Any hopes among that last-minute deals and tactical voting might prevent Fidesz from securing a two-thirds majority were quickly dashed as the results came in, turning the electoral map orange, and giving Fidesz 133 out of 199 seats in parliament.
This supermajority allows Fidesz to change the constitution at will, and gives Orbán a free hand to pursue his vision of an illiberal democracy, exact his promised “political, legal and moral vengeance” on his opponents, and finish what the prime minister described as the important task “to eject the Soros Empire from Hungary.”
In his victory speech, Orbán thanked dispora Hungarians who “helped to defend the motherland”; expressed his gratitude for the support received from Hungary’s Polish friends from the Law and Justice party; and all those Hungarians who “prayed for us and who prayed for me”, and given Fidesz “the opportunity to defend Hungary”.

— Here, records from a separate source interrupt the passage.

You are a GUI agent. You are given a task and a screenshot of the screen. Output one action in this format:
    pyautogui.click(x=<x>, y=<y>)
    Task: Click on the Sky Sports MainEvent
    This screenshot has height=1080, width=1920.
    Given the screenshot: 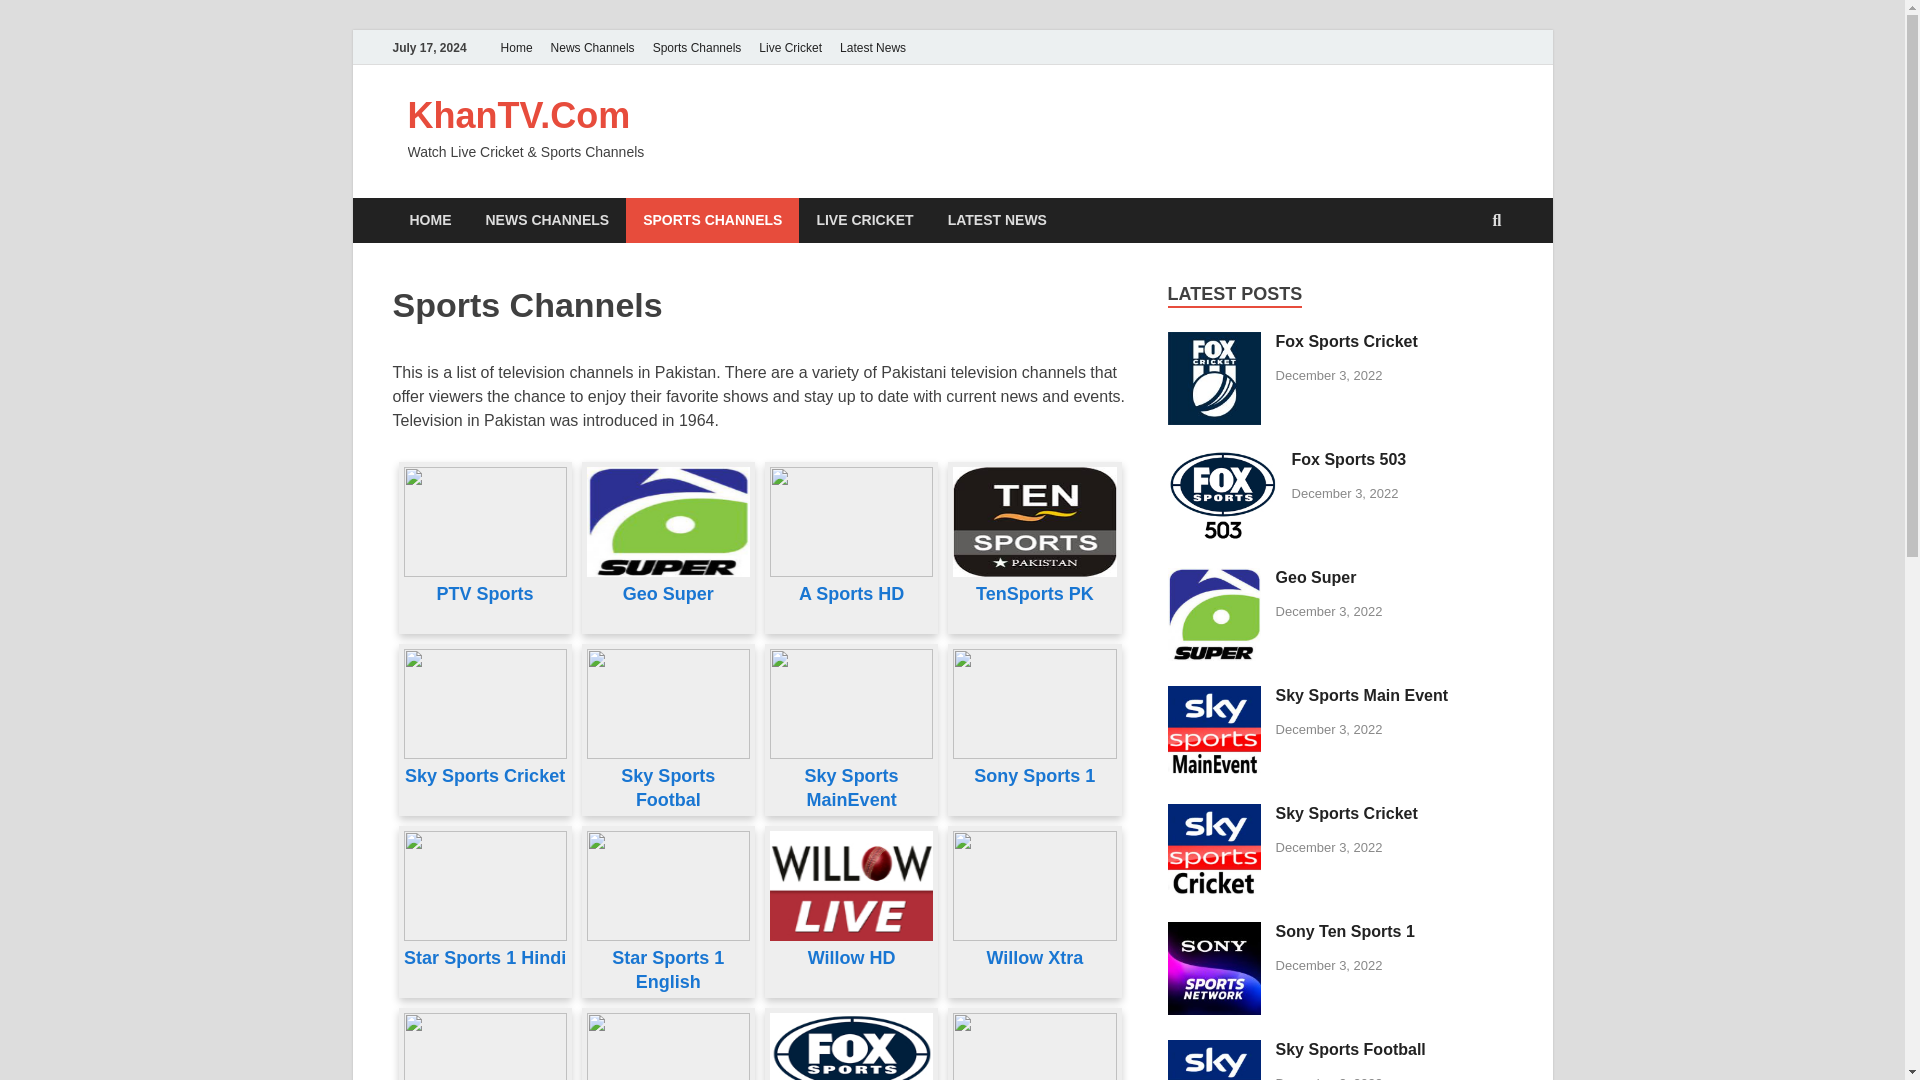 What is the action you would take?
    pyautogui.click(x=851, y=776)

Just days before the election, a report by the UN Human Rights Committee slammed the Orbán regime for its democratic backsliding, called on the Hungarian Government to stop with the “Stop-Soros Package” of laws; expressed its deep concern at hate speech against Roma, Muslims, refugees and migrants in government-sponsored campaigns; condemned the prevalence of anti-Semitic stereotypes in the conspiracy theories related to George Soros nurtured by high-ranking officials; and called for measures to eradicate school segregation of Roma.
It’s a safe bet that the UN concerns and recommendations just won’t see daylight inside Hungary. Flushed with victory, Fidesz will doubtless dismiss these criticisms as part of an elaborate international conspiracy, given that it ran a single issue anti-migrant election campaign targeting the EU, George Soros, and the UN for their alleged attempts to undermine the sovereignty and the ethnic homogeneity of the nation, by flooding the country with ‘illegals’.
It’s clear that the racist fear-mongering and non-stop anti-migrant propaganda paid big dividends in the small towns and countryside. It’s also clear that Fidesz voters were undaunted by the mounting financial scandals that have revealed the scale of state-organized crime. The only question that remains is whether this landslide election victory by an openly authoritarian, racist and corrupt regime marks the twilight of democracy in Hungary.